Accurate pupil size measurement is essential for patients considering laser refractive surgery, and yet, most measuring techniques are subjective in nature. A notable exception is the Procyon Digital Pupillometer, which digitally scans and records the pupil in dim, medium, and bright light, taking the guesswork out of pupil measurement. Commonwealth Eye Surgery is the first practice in Kentucky to utilize this technology, which clarifies your surgical options and maximizes your safety and results.
External photography allows us to document and observe changes in the superficial structures of the eye and eyelids. The camera is mounted to a slit lamp and has a monitor that allows us to show the patient and family the objects of interest, thus improving patient comprehension and alleviating anxiety.
Fluorescein dye can be injected in a forearm vein, and used to map the blood vessels in your retina through use of a sensitive, high speed camera. This test identifies areas at risk for bleeding and vision loss in patients with diabetes or macular degeneration.
Gonioscopy is an examination used to evaluate the drainage system of the eye, or the trabecular meshwork, and its anatomical relation to the adjacent iris. A special contact lens mirror is used to visualize these structures, which are hidden from direct observation. Gonioscopy is a painless examination used to determine whether the area where fluid drains out of your eye, or drainage angle, is either open or closed. Depending on your age and whether you are at high risk for developing glaucoma, gonioscopy may be a routine part of your evaluation.
This apparatus measures both the length of the eye and the corneal curvature and calculates the required implant power of each eye. Accuracy in IOL power selection optimizes your vision after cataract surgery and helps reduce dependence upon glasses. The IOL Master uses an infrared laser to measure axial length to the hundredth of a millimeter, the most accurate technology available today.

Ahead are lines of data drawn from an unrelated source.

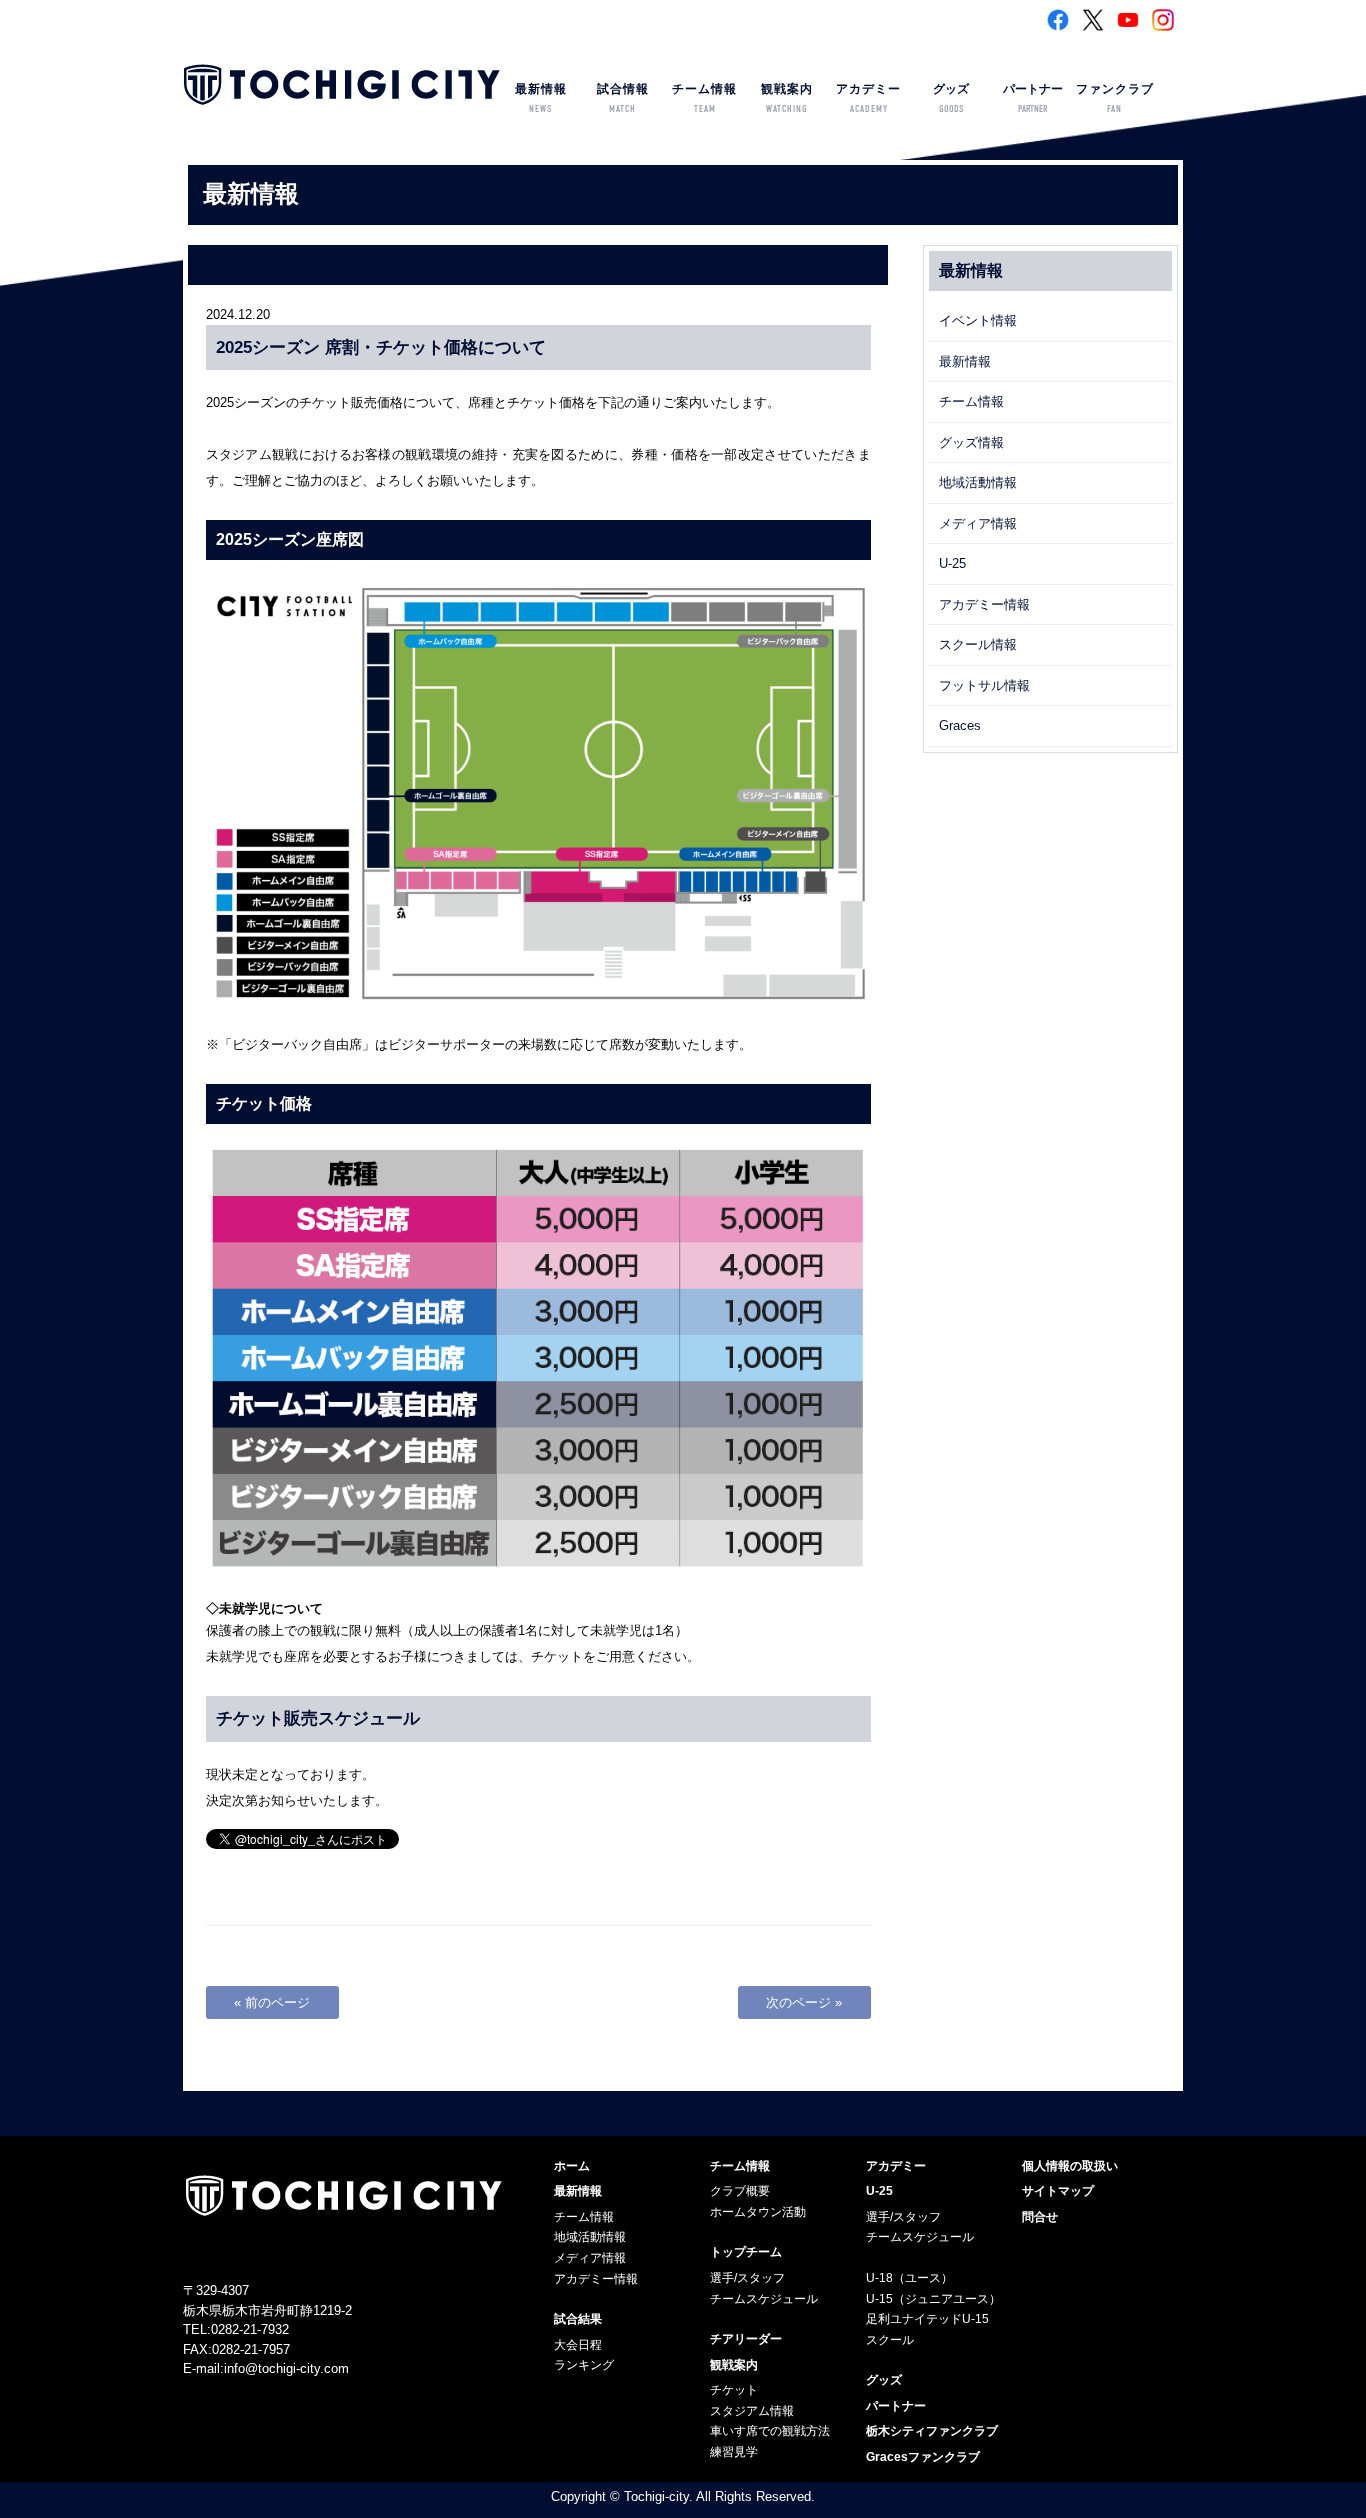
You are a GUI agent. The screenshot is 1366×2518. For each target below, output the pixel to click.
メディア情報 (978, 523)
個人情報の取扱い (1070, 2166)
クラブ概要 (740, 2191)
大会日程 (578, 2345)
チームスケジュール (764, 2299)
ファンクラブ (1115, 98)
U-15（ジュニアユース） (933, 2299)
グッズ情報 (971, 442)
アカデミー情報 (984, 604)
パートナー (1033, 98)
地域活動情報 (978, 482)
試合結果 (578, 2319)
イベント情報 (978, 320)
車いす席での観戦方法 (770, 2431)
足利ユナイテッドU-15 (927, 2319)
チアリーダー (746, 2339)
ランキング (584, 2365)
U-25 (952, 563)
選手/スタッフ (747, 2278)
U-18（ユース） (909, 2278)
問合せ (1040, 2217)
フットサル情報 (984, 685)
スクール (890, 2340)
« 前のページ (272, 2002)
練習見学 (734, 2452)
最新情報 (541, 98)
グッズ (951, 98)
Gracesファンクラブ (923, 2457)
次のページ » (804, 2002)
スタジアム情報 (752, 2411)
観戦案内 (787, 98)
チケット (734, 2390)
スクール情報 (978, 644)
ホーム (572, 2166)
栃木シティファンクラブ (932, 2431)
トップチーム (746, 2252)
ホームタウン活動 (758, 2212)
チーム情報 (704, 98)
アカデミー (868, 98)
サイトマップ (1058, 2191)
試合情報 (623, 98)
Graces (960, 725)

OCT uses infrared light to obtain a detailed and precise image of the retina and optic nerve. Analogous to a CT scan, the OCT allows detection of microscopic changes before they become visible to an examiner’s eye. This technology aids in the diagnosis of retinal diseases, as well as determining whether glaucoma is adequately controlled.
An Orbscan is a diagnostic test that measures the curvature and thickness of your cornea (the clear window of your eye). This “no touch” procedure quickly completes 10,000 measurements and determines subtle irregularities in the shape of your cornea that cannot be determined by standard examination techniques. The Orbscan is critical in determining your suitability for laser refractive surgery
A special camera mounted on a microscope digitally records images of the retina, the retinal blood vessels, and the optic nerve. This allows your doctors to follow and treat glaucoma, diabetic retinopathy, and macular degeneration with great accuracy.
Specular Microscopy measures the number, shape, and size of the cells on the inside surface of your cornea. These cells maintain corneal clarity and good vision. Trauma and some inherited conditions may cause a loss of these cells and an accurate assessment of their health is crucial in planning your cataract surgery.
The Haag-Streit Octopus Field Analyzer measures hundreds of spots in your side (peripheral) vision within 4 minutes, detecting and monitoring glaucoma, strokes and tumors. This “smart test” also determines your ability to provide consistent responses, filtering out misleading data.